La dissociation existant sur le plan psychique va se manifester aussi sur le plan physique, car on ne peut dissocier de manière contrôlée le ressenti physique de ce qui se passe dans la tête de la personne. Tous ces troubles perturbent le fonctionnement de la sensibilité corporelle des personnes prostituées. Le syndrome dissociatif se présente donc comme un mécanisme de défense qui permet également de ne plus ressentir physiquement ce qui n’est pas désiré.
Les manifestations physiques essentielles vont être
des troubles de la sensibilité à la douleur et aux sensations tactiles, troubles non organiques dus à la dissociation  » tête-corps « . Le seuil de la tolérance à la douleur chez ces personnes s’en trouve nettement augmenté par rapport à la moyenne de la population. Plus la situation prostitutionnelle se prolonge dans le temps, plus l’hypoesthésie va se transformer en anesthésie.
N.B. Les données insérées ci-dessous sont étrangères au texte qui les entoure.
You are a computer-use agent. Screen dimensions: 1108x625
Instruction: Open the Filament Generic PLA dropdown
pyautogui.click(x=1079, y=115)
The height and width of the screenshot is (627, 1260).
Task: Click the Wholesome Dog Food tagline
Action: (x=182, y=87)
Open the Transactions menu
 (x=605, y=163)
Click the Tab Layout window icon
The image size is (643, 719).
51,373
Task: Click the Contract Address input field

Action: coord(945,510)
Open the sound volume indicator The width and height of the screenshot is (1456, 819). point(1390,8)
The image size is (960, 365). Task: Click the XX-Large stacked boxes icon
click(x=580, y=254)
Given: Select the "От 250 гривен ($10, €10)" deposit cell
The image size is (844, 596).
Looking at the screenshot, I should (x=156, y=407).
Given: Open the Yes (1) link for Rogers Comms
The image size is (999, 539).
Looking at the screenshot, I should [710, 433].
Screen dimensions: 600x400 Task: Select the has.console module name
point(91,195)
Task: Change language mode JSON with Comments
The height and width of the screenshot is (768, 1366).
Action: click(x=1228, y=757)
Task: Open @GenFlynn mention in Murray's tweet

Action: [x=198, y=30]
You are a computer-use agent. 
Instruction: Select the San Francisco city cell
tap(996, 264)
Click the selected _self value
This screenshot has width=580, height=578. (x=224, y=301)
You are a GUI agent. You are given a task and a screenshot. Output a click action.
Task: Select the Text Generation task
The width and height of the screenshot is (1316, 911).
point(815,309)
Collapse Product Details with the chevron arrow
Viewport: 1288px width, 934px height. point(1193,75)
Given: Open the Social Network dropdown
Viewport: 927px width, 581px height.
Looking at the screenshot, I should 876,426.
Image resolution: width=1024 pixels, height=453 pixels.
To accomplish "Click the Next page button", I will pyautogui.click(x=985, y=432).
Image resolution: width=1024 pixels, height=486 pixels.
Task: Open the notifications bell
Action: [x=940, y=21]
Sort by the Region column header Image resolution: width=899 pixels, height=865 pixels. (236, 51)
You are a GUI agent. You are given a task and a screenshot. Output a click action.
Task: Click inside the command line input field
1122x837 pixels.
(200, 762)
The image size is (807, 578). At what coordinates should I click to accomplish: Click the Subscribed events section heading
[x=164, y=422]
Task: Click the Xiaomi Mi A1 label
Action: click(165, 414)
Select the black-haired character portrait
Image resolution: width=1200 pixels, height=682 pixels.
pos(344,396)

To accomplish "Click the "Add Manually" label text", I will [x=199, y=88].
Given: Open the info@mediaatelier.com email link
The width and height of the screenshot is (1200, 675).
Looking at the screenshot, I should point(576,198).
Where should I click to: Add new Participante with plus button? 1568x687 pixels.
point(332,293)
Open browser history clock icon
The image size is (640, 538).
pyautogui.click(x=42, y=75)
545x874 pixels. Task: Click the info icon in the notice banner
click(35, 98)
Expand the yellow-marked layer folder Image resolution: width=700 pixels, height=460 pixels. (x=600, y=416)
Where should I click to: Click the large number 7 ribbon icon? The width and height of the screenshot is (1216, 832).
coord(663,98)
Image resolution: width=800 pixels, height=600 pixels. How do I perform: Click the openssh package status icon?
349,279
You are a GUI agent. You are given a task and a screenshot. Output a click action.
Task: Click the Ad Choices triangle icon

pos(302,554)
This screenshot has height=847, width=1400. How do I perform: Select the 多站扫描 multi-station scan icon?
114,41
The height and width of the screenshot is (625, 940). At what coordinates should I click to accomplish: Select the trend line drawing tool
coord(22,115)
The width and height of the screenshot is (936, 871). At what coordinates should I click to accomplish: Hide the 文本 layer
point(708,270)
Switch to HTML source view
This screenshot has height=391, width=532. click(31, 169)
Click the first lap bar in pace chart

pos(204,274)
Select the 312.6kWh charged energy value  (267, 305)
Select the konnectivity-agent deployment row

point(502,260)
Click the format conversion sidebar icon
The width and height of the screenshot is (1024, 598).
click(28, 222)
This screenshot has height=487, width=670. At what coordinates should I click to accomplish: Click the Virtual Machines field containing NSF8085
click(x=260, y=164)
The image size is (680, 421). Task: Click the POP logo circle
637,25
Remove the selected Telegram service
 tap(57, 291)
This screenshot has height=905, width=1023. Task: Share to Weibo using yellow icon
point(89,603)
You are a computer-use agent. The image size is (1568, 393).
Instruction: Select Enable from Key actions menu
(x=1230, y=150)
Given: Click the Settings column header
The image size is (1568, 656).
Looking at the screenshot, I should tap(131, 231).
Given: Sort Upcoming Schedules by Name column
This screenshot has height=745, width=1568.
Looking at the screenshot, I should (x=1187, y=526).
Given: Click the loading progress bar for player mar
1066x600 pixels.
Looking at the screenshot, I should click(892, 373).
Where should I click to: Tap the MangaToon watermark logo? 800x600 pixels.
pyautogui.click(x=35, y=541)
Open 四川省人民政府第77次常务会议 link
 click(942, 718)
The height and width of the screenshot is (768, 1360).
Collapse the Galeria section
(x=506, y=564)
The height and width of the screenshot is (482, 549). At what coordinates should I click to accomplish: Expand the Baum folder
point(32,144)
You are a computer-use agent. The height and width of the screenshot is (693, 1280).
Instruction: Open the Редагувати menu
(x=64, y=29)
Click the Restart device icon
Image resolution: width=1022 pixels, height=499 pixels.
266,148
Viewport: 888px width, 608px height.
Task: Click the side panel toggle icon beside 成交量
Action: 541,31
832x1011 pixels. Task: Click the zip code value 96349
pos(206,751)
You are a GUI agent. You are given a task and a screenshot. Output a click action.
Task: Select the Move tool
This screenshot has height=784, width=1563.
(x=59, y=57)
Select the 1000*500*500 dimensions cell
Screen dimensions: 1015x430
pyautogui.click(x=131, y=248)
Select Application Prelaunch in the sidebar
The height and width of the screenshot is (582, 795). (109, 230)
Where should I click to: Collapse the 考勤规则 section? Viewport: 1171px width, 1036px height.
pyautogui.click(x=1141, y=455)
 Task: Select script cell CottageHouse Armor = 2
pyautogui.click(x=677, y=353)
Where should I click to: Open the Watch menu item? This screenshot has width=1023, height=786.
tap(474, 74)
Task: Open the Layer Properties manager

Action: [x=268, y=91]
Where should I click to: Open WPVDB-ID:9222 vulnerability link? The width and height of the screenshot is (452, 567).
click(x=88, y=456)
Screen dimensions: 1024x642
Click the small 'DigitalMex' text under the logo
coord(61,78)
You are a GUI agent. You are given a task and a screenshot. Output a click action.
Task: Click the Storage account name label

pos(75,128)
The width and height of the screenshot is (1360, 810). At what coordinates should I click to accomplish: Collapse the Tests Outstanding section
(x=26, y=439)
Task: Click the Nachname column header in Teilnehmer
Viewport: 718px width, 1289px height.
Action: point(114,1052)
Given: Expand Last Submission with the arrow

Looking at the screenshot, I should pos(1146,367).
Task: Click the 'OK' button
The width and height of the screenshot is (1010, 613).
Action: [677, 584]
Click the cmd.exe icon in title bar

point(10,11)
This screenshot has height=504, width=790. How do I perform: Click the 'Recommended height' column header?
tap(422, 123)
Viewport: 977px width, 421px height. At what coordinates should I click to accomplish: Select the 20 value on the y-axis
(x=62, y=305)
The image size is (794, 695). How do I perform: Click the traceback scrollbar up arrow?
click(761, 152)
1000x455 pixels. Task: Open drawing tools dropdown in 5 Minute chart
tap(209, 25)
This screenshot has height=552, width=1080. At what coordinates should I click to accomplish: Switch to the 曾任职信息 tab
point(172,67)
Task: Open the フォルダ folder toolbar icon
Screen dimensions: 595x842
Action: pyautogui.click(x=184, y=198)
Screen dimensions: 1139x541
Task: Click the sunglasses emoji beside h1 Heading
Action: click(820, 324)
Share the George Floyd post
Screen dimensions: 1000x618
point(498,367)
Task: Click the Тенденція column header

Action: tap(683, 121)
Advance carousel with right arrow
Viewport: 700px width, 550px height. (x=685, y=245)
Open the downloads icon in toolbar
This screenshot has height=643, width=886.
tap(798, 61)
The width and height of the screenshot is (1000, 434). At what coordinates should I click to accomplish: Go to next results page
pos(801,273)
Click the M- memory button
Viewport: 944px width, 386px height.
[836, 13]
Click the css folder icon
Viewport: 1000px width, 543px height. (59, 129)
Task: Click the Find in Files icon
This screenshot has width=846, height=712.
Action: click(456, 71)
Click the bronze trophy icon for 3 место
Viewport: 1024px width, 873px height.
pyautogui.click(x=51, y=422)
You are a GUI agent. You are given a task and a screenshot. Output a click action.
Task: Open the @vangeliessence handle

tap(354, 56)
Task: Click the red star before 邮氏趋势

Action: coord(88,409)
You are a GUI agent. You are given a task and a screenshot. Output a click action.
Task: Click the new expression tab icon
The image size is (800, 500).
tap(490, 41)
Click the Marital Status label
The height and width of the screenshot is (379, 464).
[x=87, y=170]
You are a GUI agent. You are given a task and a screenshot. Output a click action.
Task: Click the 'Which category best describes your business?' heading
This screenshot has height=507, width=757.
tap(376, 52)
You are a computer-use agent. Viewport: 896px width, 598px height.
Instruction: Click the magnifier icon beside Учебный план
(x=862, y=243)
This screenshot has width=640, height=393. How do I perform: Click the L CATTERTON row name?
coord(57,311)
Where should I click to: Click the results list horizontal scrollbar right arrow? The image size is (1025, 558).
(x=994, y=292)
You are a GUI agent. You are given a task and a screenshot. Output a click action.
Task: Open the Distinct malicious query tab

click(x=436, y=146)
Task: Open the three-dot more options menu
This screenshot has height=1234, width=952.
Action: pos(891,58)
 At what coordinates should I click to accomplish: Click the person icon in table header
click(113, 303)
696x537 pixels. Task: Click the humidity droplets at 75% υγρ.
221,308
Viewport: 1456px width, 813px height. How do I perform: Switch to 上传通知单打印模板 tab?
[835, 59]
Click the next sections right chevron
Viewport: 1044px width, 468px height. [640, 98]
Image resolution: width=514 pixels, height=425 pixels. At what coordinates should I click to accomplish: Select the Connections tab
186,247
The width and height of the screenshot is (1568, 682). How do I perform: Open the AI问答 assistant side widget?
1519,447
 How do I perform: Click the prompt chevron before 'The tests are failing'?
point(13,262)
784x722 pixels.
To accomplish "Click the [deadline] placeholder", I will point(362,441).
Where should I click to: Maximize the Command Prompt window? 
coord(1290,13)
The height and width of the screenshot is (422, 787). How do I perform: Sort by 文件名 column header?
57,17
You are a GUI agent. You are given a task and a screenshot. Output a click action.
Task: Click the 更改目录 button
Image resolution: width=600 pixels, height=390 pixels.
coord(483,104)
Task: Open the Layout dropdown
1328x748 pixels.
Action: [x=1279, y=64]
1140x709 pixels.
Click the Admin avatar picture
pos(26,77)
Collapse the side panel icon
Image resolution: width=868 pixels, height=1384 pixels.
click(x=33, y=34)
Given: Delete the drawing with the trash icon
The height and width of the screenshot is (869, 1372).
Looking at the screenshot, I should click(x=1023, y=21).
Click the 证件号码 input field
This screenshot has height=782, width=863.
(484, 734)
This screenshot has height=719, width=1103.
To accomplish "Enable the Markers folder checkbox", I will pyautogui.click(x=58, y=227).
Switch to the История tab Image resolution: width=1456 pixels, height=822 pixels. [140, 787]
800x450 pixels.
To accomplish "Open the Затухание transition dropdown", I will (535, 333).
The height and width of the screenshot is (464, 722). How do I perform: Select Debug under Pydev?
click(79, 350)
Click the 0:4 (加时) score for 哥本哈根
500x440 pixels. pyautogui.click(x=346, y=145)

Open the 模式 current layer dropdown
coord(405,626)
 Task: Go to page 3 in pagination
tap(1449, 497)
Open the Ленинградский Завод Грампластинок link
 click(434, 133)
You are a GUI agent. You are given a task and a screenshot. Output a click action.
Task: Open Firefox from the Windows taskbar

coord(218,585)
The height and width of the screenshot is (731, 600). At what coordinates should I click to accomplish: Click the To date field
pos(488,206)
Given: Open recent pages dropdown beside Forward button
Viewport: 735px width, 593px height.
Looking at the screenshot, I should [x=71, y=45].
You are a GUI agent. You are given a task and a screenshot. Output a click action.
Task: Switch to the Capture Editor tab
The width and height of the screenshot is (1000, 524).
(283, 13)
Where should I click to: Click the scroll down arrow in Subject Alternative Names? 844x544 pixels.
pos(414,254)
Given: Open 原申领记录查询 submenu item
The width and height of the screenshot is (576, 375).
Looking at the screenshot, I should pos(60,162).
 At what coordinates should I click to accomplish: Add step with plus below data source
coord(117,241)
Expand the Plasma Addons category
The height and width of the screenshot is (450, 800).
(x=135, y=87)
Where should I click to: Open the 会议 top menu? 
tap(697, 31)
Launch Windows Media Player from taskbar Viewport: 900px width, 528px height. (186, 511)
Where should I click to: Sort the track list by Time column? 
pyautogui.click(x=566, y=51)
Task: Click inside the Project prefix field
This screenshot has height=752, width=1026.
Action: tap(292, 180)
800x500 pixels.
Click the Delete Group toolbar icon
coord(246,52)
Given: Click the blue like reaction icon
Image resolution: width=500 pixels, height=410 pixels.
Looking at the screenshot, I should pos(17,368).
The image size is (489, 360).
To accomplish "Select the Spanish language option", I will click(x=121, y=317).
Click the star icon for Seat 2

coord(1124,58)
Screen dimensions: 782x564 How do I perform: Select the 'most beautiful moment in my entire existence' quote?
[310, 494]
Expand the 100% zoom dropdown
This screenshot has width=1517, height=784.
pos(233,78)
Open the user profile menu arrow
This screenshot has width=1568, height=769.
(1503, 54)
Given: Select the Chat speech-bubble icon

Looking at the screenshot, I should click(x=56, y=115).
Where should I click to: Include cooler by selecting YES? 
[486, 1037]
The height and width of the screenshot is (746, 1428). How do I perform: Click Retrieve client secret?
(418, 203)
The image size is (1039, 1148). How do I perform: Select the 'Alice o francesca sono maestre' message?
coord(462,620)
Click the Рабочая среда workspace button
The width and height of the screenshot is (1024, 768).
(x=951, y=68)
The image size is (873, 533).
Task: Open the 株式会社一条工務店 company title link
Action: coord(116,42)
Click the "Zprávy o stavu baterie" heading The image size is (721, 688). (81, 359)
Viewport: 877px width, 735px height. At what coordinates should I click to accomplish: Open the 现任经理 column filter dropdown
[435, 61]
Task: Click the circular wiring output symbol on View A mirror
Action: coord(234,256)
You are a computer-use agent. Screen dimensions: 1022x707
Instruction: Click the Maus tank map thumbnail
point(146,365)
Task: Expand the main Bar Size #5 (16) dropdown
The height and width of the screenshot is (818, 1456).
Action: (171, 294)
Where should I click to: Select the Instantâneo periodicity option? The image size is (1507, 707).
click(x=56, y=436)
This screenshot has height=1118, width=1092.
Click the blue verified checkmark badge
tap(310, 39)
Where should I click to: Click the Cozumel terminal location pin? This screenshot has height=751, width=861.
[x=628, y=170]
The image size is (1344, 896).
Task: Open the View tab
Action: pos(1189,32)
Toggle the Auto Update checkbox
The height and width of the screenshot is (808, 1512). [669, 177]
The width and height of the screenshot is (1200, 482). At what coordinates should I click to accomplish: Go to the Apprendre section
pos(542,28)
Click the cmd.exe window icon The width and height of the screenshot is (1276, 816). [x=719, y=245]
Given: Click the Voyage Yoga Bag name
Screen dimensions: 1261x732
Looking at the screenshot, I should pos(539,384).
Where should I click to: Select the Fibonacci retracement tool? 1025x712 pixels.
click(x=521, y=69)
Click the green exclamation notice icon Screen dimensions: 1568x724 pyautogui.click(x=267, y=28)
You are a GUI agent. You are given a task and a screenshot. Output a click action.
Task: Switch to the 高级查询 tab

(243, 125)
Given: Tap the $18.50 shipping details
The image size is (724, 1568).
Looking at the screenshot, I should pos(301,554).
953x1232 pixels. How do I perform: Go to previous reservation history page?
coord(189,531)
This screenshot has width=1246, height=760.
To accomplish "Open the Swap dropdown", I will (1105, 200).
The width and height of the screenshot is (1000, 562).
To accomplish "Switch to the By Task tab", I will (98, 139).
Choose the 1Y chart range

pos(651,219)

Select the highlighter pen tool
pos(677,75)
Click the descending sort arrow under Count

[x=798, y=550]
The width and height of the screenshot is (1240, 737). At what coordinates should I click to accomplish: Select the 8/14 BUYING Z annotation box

C’est également là que l’on comprend pourquoi la prostitution est si souvent associée à la prise de drogues ; drogues qui permettent la mise en œuvre de cette anesthésie, dont les conséquences psychiques sont, quel que soit le cas de figure, un processus de rupture avec la réalité qui, nécessaire à un moment donné pour supporter l’insupportable, obligera à des soins au long cours, pour que tout cela puisse revenir dans l’ordre de l’humain.
C’est pourquoi la personne prostituée ayant choisi de s’en sortir est une multi-traumatisée psychique et physique, chez qui on constate un grand nombre de troubles de la personnalité, du caractère et du comportement, et des syndromes persécutés très proches de ceux rencontrés chez les grands traumatisés de guerre.
Sur le plan médical, toute tentative de proposer des structures ou des actions de soins comme on le fait pour la population générale est vouée à l’échec : ces personnes n’ayant plus la possession pleine et entière de leur propre corps, le concept même de soin ne leur évoque rien.
En effet, le soin se donne à un être vivant, et si le concept de corps dynamique et de sujet disparaît, les concepts de soin et de santé disparaissent également. Ce qui n’est plus symbolisé n’est plus de l’ordre d’une accessibilité à la réalité.
Enfin, exactement à l’égal de ce que sont les problèmes des femmes battues, j’insisterai sur le fait que la prostitution est une forme de violence contre le genre et que toute violence physique est une violence sexuelle.
Par conséquent, il serait illusoire de penser que l’on pourrait passer de la prostitution à son renoncement en retrouvant simplement un travail et une vie normale. A cet égard, il s’agit d’un véritable problème de santé publique.
C’est sur ce point que les associations ont leur partie, à jouer dans l’accueil et le respect de la spécificité et de la singularité de la personne prostituée qui n’est comparable à aucune autre si ce n’est à celle de toute femme maltraitée.